Biochemical profiles at autopsy may show considerable case variations due to various factors involving preexisting disorders, cause of death, complications, and environment (Maeda et al. 2009). Luna (2009) postulated that forensic examiners need a real model of cadaveric physiology to understand the differences between living and cadaveric tissue. One of the most important elements of this model is evaluation of membrane changes in blood cells. Our results here demonstrate that the electrical properties of both erythrocyte and thrombocyte membranes are affected by sudden unexpected death. Our experiment demonstrates that alterations in surface charge of the human cell membranes results in variations of all analyzed parameters (c A, c B, K AH, and K BOH). It is well known that a surface charge is dependent on molecular composition of the cell membrane, particularly of the type and number of surface functional groups. Numerous experiments studying such relationships have been previously performed with on model (Kotyńska et al. 2008; Dobrzyńska et al. 2007) as well as on biological membranes (Dobrzyńska et al. 2008; Szachowicz-Petelska et al. 2008). The analyzed postmortem changes in the surface charge of the membranes compared to control are probably the result of a number of processes occurring in the cells membranes after sudden unexpected death. We suppose that existing interactions between the cell membrane components and between them and their surroundings lead to the appearance of new functional groups on the membrane surfaces and/or to the disappearance of the existing ones, which in turn causes alterations in all analyzed parameters characterizing the cell membrane.

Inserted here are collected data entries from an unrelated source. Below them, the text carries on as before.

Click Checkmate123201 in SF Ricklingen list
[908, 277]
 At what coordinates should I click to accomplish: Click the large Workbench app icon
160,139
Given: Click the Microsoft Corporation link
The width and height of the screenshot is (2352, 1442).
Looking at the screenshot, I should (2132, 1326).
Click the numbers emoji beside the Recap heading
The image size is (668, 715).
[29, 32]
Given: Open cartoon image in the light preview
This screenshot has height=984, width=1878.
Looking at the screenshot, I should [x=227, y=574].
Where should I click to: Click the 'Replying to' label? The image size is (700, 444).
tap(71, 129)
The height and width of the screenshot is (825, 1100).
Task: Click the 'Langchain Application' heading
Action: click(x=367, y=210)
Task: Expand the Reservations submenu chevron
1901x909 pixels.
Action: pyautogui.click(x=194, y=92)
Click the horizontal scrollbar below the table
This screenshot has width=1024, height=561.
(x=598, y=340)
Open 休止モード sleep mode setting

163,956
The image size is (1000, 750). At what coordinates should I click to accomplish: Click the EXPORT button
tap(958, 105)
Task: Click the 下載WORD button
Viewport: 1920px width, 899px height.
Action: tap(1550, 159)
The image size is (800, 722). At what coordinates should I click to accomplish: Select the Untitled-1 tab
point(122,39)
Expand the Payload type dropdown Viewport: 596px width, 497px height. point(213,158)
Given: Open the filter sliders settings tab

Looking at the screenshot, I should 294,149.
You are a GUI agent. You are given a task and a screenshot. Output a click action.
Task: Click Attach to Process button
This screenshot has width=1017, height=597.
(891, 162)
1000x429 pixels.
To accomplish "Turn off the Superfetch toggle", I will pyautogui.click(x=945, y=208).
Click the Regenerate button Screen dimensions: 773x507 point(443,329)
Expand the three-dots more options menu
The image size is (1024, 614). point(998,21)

To our knowledge, this is the first report to describe the quantitative changes in cell membrane surface properties after sudden unexpected death. However, our study is preliminary. More in-depth research will provide essential information for understanding biological phenomena.

In conclusion, the interactions between erythrocyte and thrombocyte membranes after sudden unexpected death and solution ions have been characterized. The dependence of the surface charge density of the blood cells on pH was described by using a mathematical model derived from experimental electrophoretic data. The theoretical estimates of electric charge enabled the determination of both total concentrations of acidic and basic functional groups of the analyzed cell membranes and their association constants with electrolyte ions.

We emphasize that there are many problems in diagnosis in forensic medicine—for example, estimation of the time of death. Therefore, we are convinced that knowledge of the equilibria existing within postmortem cell membranes and the processes accompanying them can be helpful in understanding the results obtained by forensic analyses.